Bisnis.com, JAKARTA — Era industri 4.0 menuntut penyesuaian seluruh sektor di Tanah Air. Tak terkecuali, industri asuransi juga harus berkembang dengan cara memperbaiki sistem, teknologi, hingga agen asuransi agar lebih ramah terhadap digitalisasi.
Penerapan automasi dan digitalisasi di berbagai aspek pun menjadi salah satu prasyarat untuk mempercepat pelayanan asuransi.
Hal itu pun diamini oleh pengamat asuransi Hotbonar Sinaga yang mengatakan perkembangan industri 4.0 menjadi hal yang tidak terelakkan oleh sektor asuransi. Digitalisasi dalam berbagai aspek akan berpengaruh terhadap tuntutan kecepatan pelayanan asuransi.

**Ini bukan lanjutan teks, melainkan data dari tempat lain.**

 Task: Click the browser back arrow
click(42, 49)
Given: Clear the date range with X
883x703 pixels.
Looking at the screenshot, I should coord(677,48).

Meski demikian, tidak semua jenis asuransi dapat ditransformasikan ke digital. Hotbonar memberikan contoh, asuransi umum sebagai salah satu produk yang tidak dapat begitu saja diubah menjadi digital, karena memiliki kompleksitas yang cukup tinggi.
Berbeda dengan asuransi umum, asuransi jiwa justru dianggap sebagai produk yang sederhana di industri asuransi, sehingga dapat dengan mudah ditransformasikan ke digital.

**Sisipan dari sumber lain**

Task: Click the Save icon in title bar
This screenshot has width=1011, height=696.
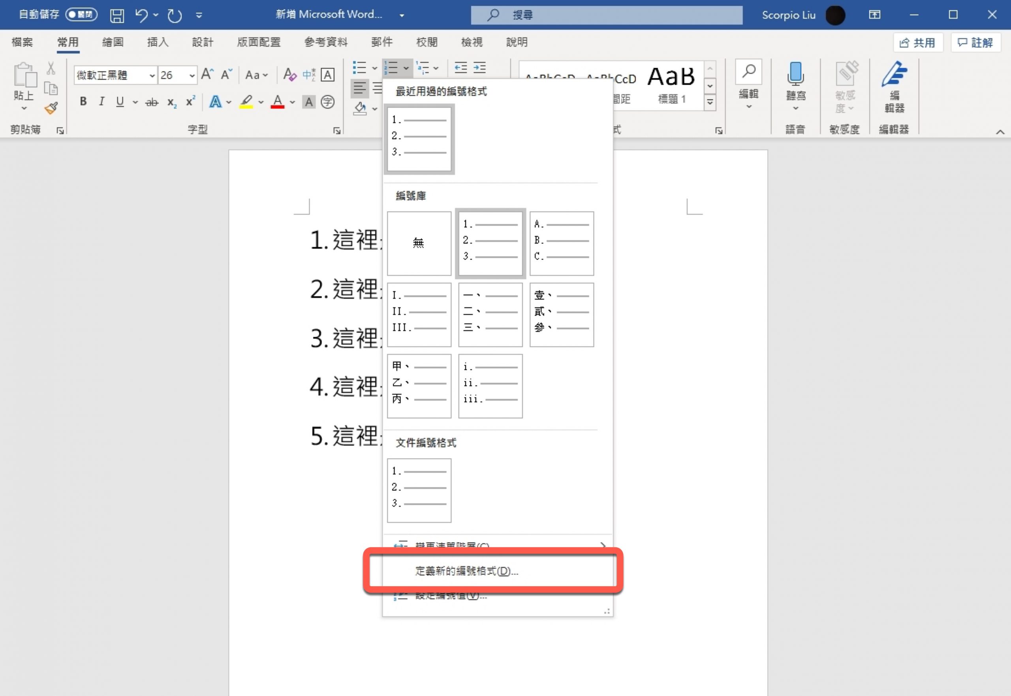Action: (116, 15)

Perbedaan kompleksitas itu kemudian menurut Hotbonar, harus segera direspons oleh perusahaan dengan melakukan persiapan matang menuju era digital.
“Banyak yang perlu disiapkan [industri asuransi] dalam memasuki industri 4.0, sumber daya manusianya, perangkat keras, dan sistemnya. Kalau untuk SDM, programmer dan ahli sistem informasi perlu diutamakan,” kata Hotbonar kepada Bisnis, belum lama ini.
Selain mempersiapkan aspek internal, pelaku industri asuransi juga perlu mempersiapkan pasar yang dapat menerima digitalisasi. Edukasi yang kuat harus dilakukan agar perkembangan yang dilakukan industri dapat disampaikan dan ditangkap oleh nasabah.
“Asuransi menyiapkan digitalisasi saat tertanggungnya tidak siap kan percuma. Diharapkan masyarakat menjadi IT minded," ujarnya.
PEMBEKALAN AGEN
Salah satu ujung tombak edukasi industri asuransi kepada masyarakat adalah agen asuransi. Hal itu membuat agen perlu mengikuti perkembangan zaman, termasuk mengetahui perkembangan industri 4.0 dengan baik.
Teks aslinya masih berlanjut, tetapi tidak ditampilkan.